How to complete this task >>
Copy exactly the run of lines that begins at the line with "Open the Participants panel icon" and ends at the final line of the entries.

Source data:
*** Block opens ***

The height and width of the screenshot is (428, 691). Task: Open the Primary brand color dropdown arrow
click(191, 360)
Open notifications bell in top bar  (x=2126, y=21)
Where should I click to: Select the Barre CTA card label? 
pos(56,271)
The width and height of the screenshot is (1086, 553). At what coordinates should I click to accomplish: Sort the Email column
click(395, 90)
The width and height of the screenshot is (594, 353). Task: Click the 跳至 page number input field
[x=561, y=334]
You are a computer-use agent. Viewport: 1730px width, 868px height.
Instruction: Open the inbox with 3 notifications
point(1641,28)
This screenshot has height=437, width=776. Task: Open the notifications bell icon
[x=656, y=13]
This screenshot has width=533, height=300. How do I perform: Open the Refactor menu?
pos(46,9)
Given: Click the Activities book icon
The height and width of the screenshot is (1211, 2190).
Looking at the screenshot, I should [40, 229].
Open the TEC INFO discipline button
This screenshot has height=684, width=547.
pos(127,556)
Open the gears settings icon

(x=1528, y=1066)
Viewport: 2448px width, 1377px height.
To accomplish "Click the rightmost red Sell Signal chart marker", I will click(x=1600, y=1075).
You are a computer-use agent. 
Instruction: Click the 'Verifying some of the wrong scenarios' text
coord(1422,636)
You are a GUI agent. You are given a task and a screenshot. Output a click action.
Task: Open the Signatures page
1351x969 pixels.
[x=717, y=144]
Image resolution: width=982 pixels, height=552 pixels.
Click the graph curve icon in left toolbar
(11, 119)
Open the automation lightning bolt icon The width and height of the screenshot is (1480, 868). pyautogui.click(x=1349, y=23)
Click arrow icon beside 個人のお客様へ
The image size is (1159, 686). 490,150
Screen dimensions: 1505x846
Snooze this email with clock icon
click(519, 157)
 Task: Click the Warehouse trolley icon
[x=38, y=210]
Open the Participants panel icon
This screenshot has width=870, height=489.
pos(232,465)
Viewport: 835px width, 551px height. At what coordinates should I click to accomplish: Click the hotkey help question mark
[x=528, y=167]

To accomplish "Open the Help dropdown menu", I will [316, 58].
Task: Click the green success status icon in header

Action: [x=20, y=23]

*** Block closes ***

Output below >>
Open the Participants panel icon
This screenshot has width=870, height=489.
pos(232,465)
Viewport: 835px width, 551px height. At what coordinates should I click to accomplish: Click the hotkey help question mark
[x=528, y=167]

To accomplish "Open the Help dropdown menu", I will [316, 58].
Task: Click the green success status icon in header

Action: [x=20, y=23]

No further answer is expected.